#### TASK STATEMENT
Copy out every one of the rows below exactly, line for line.

* * * * *

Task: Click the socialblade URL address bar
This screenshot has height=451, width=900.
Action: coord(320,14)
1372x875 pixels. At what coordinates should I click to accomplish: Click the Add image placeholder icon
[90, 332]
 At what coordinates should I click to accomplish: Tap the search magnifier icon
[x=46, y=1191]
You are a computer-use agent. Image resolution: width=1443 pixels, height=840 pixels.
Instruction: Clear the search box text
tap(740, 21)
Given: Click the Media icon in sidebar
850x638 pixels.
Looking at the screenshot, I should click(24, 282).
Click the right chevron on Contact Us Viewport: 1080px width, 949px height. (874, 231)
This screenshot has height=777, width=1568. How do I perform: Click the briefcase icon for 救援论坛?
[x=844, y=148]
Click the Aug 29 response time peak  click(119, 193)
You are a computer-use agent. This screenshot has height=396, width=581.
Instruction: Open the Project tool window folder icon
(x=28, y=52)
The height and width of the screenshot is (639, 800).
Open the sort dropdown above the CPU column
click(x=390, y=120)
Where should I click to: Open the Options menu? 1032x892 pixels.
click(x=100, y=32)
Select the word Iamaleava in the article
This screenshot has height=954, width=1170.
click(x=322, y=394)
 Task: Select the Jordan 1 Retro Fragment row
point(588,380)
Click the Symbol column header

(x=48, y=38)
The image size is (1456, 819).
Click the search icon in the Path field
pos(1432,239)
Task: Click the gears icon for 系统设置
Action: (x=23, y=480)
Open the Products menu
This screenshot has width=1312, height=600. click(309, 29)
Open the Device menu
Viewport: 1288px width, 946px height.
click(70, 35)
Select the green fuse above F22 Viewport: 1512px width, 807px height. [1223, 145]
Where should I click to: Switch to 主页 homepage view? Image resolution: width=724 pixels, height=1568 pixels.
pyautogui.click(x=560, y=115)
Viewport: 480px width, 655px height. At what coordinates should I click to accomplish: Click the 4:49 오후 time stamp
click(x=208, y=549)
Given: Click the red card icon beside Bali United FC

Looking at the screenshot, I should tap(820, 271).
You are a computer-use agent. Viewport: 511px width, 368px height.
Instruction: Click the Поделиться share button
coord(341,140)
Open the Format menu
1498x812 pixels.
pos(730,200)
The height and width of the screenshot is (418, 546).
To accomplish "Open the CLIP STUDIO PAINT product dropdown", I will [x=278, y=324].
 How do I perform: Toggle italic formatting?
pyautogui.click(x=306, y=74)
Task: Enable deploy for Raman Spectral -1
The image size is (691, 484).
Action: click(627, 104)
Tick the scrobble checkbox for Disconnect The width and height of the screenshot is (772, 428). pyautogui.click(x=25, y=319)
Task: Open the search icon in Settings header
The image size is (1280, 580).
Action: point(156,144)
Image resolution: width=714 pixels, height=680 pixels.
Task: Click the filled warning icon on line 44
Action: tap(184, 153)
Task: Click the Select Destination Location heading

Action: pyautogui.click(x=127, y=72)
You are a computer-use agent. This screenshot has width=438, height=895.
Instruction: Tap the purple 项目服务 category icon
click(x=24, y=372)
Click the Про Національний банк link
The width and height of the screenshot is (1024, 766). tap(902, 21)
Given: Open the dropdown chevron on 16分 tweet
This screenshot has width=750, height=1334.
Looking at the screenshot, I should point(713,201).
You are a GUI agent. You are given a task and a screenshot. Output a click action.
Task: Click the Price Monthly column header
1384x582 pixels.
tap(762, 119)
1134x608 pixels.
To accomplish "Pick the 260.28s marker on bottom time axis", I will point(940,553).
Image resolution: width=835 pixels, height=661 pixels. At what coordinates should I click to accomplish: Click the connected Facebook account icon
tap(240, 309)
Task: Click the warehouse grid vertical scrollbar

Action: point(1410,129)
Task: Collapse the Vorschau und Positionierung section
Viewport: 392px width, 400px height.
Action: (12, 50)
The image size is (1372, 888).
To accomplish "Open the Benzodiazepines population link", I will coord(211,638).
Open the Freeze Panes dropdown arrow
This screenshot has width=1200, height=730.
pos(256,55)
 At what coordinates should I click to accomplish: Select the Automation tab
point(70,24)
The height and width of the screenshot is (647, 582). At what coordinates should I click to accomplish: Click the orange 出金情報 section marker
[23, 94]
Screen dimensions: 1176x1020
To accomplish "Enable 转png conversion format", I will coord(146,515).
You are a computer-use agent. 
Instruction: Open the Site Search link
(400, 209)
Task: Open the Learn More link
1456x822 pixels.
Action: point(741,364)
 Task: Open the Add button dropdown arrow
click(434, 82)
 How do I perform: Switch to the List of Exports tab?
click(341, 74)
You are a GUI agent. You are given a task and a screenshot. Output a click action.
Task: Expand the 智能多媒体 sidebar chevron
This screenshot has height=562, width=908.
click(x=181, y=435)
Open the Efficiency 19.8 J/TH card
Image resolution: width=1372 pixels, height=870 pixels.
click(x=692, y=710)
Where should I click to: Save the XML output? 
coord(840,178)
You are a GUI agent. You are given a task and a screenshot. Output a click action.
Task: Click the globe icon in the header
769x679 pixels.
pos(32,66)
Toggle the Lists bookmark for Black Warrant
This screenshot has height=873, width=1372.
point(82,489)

* * * * *

#### THE RESULT
Task: Click the socialblade URL address bar
This screenshot has height=451, width=900.
Action: coord(320,14)
1372x875 pixels. At what coordinates should I click to accomplish: Click the Add image placeholder icon
[90, 332]
 At what coordinates should I click to accomplish: Tap the search magnifier icon
[x=46, y=1191]
You are a computer-use agent. Image resolution: width=1443 pixels, height=840 pixels.
Instruction: Clear the search box text
tap(740, 21)
Given: Click the Media icon in sidebar
850x638 pixels.
Looking at the screenshot, I should click(24, 282).
Click the right chevron on Contact Us Viewport: 1080px width, 949px height. (874, 231)
This screenshot has height=777, width=1568. How do I perform: Click the briefcase icon for 救援论坛?
[x=844, y=148]
Click the Aug 29 response time peak  click(119, 193)
You are a computer-use agent. This screenshot has height=396, width=581.
Instruction: Open the Project tool window folder icon
(x=28, y=52)
The height and width of the screenshot is (639, 800).
Open the sort dropdown above the CPU column
click(x=390, y=120)
Where should I click to: Open the Options menu? 1032x892 pixels.
click(x=100, y=32)
Select the word Iamaleava in the article
This screenshot has height=954, width=1170.
click(x=322, y=394)
 Task: Select the Jordan 1 Retro Fragment row
point(588,380)
Click the Symbol column header

(x=48, y=38)
The image size is (1456, 819).
Click the search icon in the Path field
pos(1432,239)
Task: Click the gears icon for 系统设置
Action: (x=23, y=480)
Open the Products menu
This screenshot has width=1312, height=600. click(309, 29)
Open the Device menu
Viewport: 1288px width, 946px height.
click(70, 35)
Select the green fuse above F22 Viewport: 1512px width, 807px height. [1223, 145]
Where should I click to: Switch to 主页 homepage view? Image resolution: width=724 pixels, height=1568 pixels.
pyautogui.click(x=560, y=115)
Viewport: 480px width, 655px height. At what coordinates should I click to accomplish: Click the 4:49 오후 time stamp
click(x=208, y=549)
Given: Click the red card icon beside Bali United FC

Looking at the screenshot, I should tap(820, 271).
You are a computer-use agent. Viewport: 511px width, 368px height.
Instruction: Click the Поделиться share button
coord(341,140)
Open the Format menu
1498x812 pixels.
pos(730,200)
The height and width of the screenshot is (418, 546).
To accomplish "Open the CLIP STUDIO PAINT product dropdown", I will [x=278, y=324].
 How do I perform: Toggle italic formatting?
pyautogui.click(x=306, y=74)
Task: Enable deploy for Raman Spectral -1
The image size is (691, 484).
Action: click(627, 104)
Tick the scrobble checkbox for Disconnect The width and height of the screenshot is (772, 428). pyautogui.click(x=25, y=319)
Task: Open the search icon in Settings header
The image size is (1280, 580).
Action: point(156,144)
Image resolution: width=714 pixels, height=680 pixels.
Task: Click the filled warning icon on line 44
Action: tap(184, 153)
Task: Click the Select Destination Location heading

Action: pyautogui.click(x=127, y=72)
You are a computer-use agent. This screenshot has width=438, height=895.
Instruction: Tap the purple 项目服务 category icon
click(x=24, y=372)
Click the Про Національний банк link
The width and height of the screenshot is (1024, 766). tap(902, 21)
Given: Open the dropdown chevron on 16分 tweet
This screenshot has width=750, height=1334.
Looking at the screenshot, I should point(713,201).
You are a GUI agent. You are given a task and a screenshot. Output a click action.
Task: Click the Price Monthly column header
1384x582 pixels.
tap(762, 119)
1134x608 pixels.
To accomplish "Pick the 260.28s marker on bottom time axis", I will point(940,553).
Image resolution: width=835 pixels, height=661 pixels. At what coordinates should I click to accomplish: Click the connected Facebook account icon
tap(240, 309)
Task: Click the warehouse grid vertical scrollbar

Action: point(1410,129)
Task: Collapse the Vorschau und Positionierung section
Viewport: 392px width, 400px height.
Action: (12, 50)
The image size is (1372, 888).
To accomplish "Open the Benzodiazepines population link", I will coord(211,638).
Open the Freeze Panes dropdown arrow
This screenshot has width=1200, height=730.
pos(256,55)
 At what coordinates should I click to accomplish: Select the Automation tab
point(70,24)
The height and width of the screenshot is (647, 582). At what coordinates should I click to accomplish: Click the orange 出金情報 section marker
[23, 94]
Screen dimensions: 1176x1020
To accomplish "Enable 转png conversion format", I will coord(146,515).
You are a computer-use agent. 
Instruction: Open the Site Search link
(400, 209)
Task: Open the Learn More link
1456x822 pixels.
Action: point(741,364)
 Task: Open the Add button dropdown arrow
click(434, 82)
 How do I perform: Switch to the List of Exports tab?
click(341, 74)
You are a GUI agent. You are given a task and a screenshot. Output a click action.
Task: Expand the 智能多媒体 sidebar chevron
This screenshot has height=562, width=908.
click(x=181, y=435)
Open the Efficiency 19.8 J/TH card
Image resolution: width=1372 pixels, height=870 pixels.
click(x=692, y=710)
Where should I click to: Save the XML output? 
coord(840,178)
You are a GUI agent. You are given a task and a screenshot. Output a click action.
Task: Click the globe icon in the header
769x679 pixels.
pos(32,66)
Toggle the Lists bookmark for Black Warrant
This screenshot has height=873, width=1372.
point(82,489)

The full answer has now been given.